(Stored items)
━━━━━━━━━━

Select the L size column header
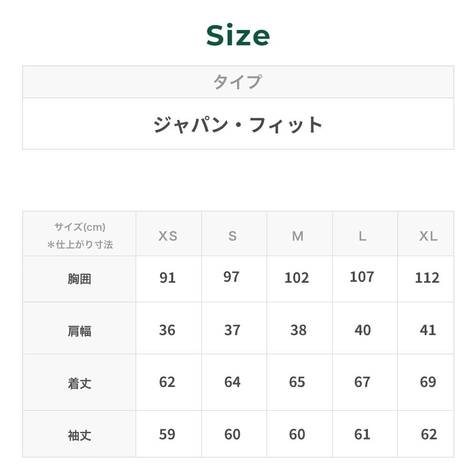This screenshot has height=476, width=476. 363,236
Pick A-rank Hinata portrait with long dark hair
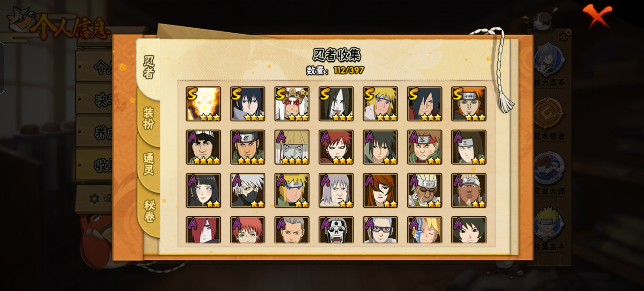The height and width of the screenshot is (291, 644). click(x=203, y=190)
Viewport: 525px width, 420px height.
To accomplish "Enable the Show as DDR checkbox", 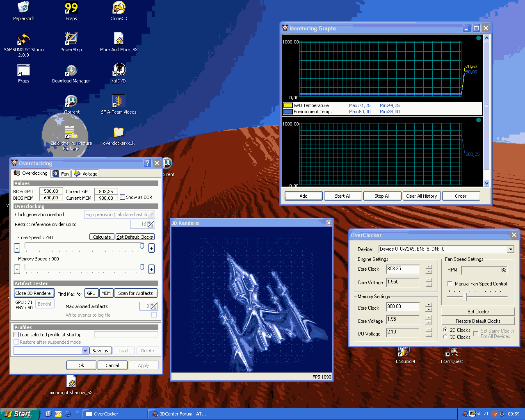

━━━━━━━━━━

The answer must reproduce every line of the records above exactly, with all pictures left out.

**ANSWER SPACE:**
Select the L size column header
This screenshot has height=476, width=476. 363,236
Pick A-rank Hinata portrait with long dark hair
The height and width of the screenshot is (291, 644). click(x=203, y=190)
Viewport: 525px width, 420px height.
To accomplish "Enable the Show as DDR checkbox", 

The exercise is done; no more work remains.